On March 22, 2024, the Blast Mainnet sequencer stopped producing blocks from 01:20 to 01:29 UTC. The root cause was correlated failures across multiple L1 RPC providers, preventing the sequencer from fetching the required L1 data to build new blocks.

Background

In order for the sequencer to build a new L2 block, it needs to fetch certain information from the L1, like the deposit transactions that should to be included in the next block. Generally speaking, if the sequencer is unable to receive up-to-date L1 responses, it will continue to produce L2 blocks for up to 10 minutes. After those 10 minutes, it will halt block production.
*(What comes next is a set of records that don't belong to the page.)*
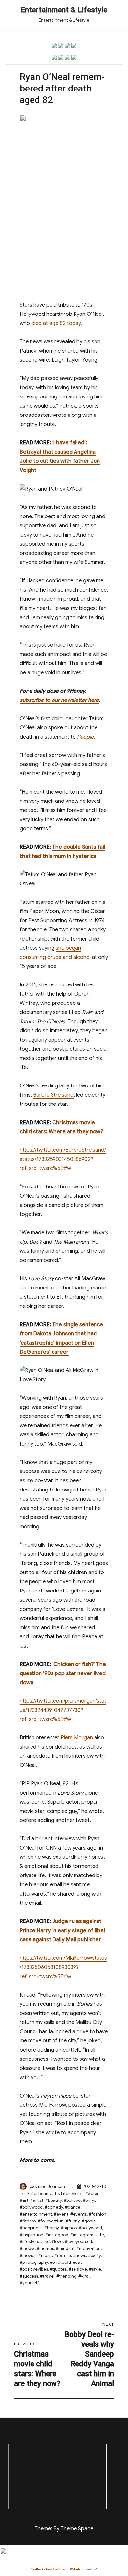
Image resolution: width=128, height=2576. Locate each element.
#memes (45, 2248)
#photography (34, 2262)
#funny (73, 2221)
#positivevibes (34, 2269)
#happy (51, 2228)
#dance (72, 2207)
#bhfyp (89, 2200)
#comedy (54, 2207)
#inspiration (31, 2235)
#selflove (78, 2269)
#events (78, 2214)
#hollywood (90, 2228)
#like (45, 2241)
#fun (59, 2221)
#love (57, 2241)
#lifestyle (29, 2241)
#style (95, 2269)
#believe (72, 2200)
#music (45, 2255)
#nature (62, 2255)
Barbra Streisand (53, 1095)
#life (99, 2235)
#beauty (53, 2200)
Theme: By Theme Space (64, 2528)
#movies (28, 2255)
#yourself (29, 2283)
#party (94, 2255)
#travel (47, 2276)
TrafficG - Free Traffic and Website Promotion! (64, 2569)
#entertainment (36, 2214)
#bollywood (31, 2207)
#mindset (65, 2248)
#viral (84, 2276)
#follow (45, 2221)
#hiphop (69, 2228)
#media (27, 2248)
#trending (66, 2276)
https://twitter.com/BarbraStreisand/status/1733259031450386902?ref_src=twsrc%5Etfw (63, 1159)
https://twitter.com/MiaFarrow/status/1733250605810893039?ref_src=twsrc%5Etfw (63, 1967)
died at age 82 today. (56, 323)
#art (24, 2200)
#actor (91, 2193)
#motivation (88, 2248)
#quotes (58, 2269)
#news (79, 2255)
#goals (88, 2221)
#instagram (81, 2235)
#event (61, 2214)
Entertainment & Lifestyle (64, 10)
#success (29, 2276)
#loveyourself (78, 2241)
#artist (36, 2200)
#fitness (28, 2221)
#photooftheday (66, 2262)
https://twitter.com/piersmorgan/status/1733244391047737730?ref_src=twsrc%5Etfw (63, 1710)
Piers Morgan (77, 1737)
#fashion (97, 2214)
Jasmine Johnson (47, 2186)
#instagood (56, 2235)
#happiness (31, 2228)
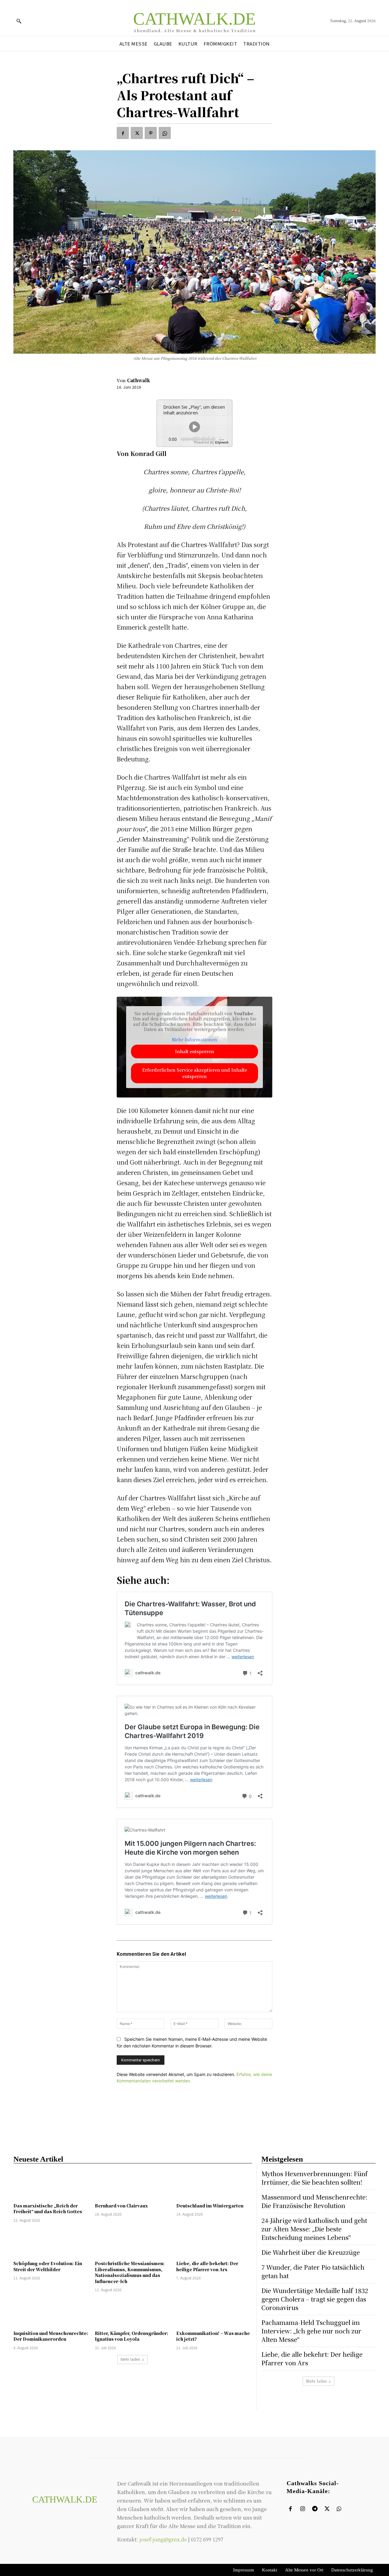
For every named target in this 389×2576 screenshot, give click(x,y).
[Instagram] (302, 2509)
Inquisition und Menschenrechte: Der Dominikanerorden (50, 2336)
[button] (18, 20)
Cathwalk (138, 380)
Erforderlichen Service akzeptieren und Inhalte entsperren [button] (194, 1073)
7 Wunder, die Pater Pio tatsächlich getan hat (312, 2271)
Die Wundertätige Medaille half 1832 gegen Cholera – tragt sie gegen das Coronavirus (314, 2299)
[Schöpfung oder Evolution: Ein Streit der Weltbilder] (51, 2242)
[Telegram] (315, 2509)
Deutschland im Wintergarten (209, 2206)
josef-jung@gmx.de (163, 2539)
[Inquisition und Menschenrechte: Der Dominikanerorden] (51, 2312)
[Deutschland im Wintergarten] (214, 2184)
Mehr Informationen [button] (194, 1040)
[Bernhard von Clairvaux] (132, 2184)
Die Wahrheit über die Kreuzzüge (310, 2252)
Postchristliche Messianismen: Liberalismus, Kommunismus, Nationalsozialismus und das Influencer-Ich (130, 2272)
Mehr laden (130, 2359)
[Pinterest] (151, 133)
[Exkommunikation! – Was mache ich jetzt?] (214, 2312)
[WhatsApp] (165, 133)
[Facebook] (123, 133)
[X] (137, 133)
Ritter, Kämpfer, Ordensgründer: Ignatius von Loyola (131, 2336)
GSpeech (222, 442)
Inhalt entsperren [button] (194, 1051)
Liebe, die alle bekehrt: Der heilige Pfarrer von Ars (207, 2266)
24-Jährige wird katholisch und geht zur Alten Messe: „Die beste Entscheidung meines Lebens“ (314, 2229)
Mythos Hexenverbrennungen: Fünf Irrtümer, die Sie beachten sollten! (314, 2177)
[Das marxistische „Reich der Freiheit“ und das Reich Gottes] (51, 2184)
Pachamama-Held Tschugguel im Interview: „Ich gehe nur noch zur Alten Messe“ (311, 2331)
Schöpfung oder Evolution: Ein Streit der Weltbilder (47, 2266)
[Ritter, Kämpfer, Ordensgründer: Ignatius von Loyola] (132, 2312)
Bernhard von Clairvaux (121, 2206)
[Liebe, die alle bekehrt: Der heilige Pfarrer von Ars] (214, 2242)
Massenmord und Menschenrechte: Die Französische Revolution (314, 2201)
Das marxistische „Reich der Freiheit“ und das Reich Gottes (47, 2209)
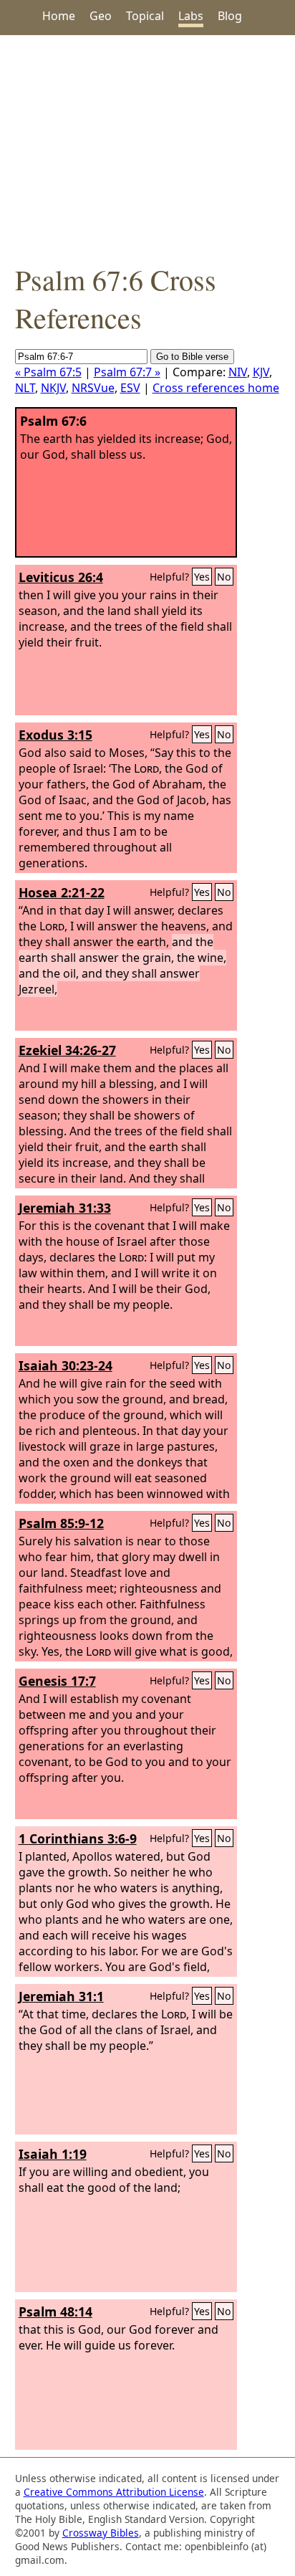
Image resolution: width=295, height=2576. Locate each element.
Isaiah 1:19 (53, 2153)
For improved availability, the Blast Mainnet sequencer uses multiple L1 RPC providers behind the scenes. When the primary provider throws too many errors, takes too long to respond to requests, or stops syncing new blocks, it’s able to failover to a different L1 RPC provider to stay online. The set of providers serving the Blast sequencer has changed over time for various reasons, but at the time of this incident, Tenderly and Alchemy were the two candidates.

An ~hour before this incident, at around 23:54 UTC, we observed correlated failures across Tenderly and Alchemy for a period of about three minutes. During this period, Tenderly had stopped syncing new blocks, and Alchemy was responding with HTTP 500s to one of the required RPC calls. We received an alert for this earlier incident at 23:55 UTC and began investigating immediately, but the issue resolved itself a minute or two later. Because the L1 provider downtime was less than 10 minutes, the sequencer was still able to produce blocks throughout this period.

Root cause

Unfortunately, the exact same issue from 23:54 UTC happened again less than 90 minutes later. From 01:20 to 01:29 UTC, Tenderly stopped syncing new blocks and Alchemy started returning HTTP 500s for some of their responses.

We began investigating this incident at 01:23 UTC and were surprised to find that although both L1 providers had only been down for 3 minutes, the sequencer had already stopped producing blocks. This caused us to worry that there was some deeper issue going on, so instead of quickly swapping providers and restoring service within a couple minutes, a process we’ve practiced and timed in the past, we continued our investigation to properly assess the situation.

By 01:29 UTC, we confirmed the underlying issue was purely L1 provider related and started a pipeline to swap to a third L1 RPC provider. Coincidentally, the original issue with the upstream providers also resolved itself around this time.

On further inspection, we realized that due to certain idiosyncratic error patterns — specific types of RPC calls consistently succeeding or failing — the sequencer was entering a code path that prevented it from using old L1 blocks to build new L2 blocks. If the errors had occurred with a bit more randomness, then there would not have been an issue, and block production would have continued for another 10 minutes, using old L1 data. However, due to this specific and strange partial failure mode, block production stalled instead.

Learnings & Changes

Decorrelating L1 provider failures

Firstly, we’ve added a third provider to the rotation to reduce the chance of this happening again in the short term.

Longer term, we’ve been actively discussing L1 provider stability internally for the last two weeks. Although improvements in this area were already a priority, the incident today highlighted the importance of planning for correlated provider failures. Moving forward, we’ll consider things like client diversity, cloud provider, and system architecture more carefully when selecting which providers we include in our list of L1 backends.

Sequencer should be more robust to L1 error patterns

We’re going to continue to investigate the specific error behavior that caused the sequencer to prematurely stop block production. With some minor tweaks to the L1 provider error handling, it should be possible to improve the sequencer’s robustness in the face of this specific L1 error pattern.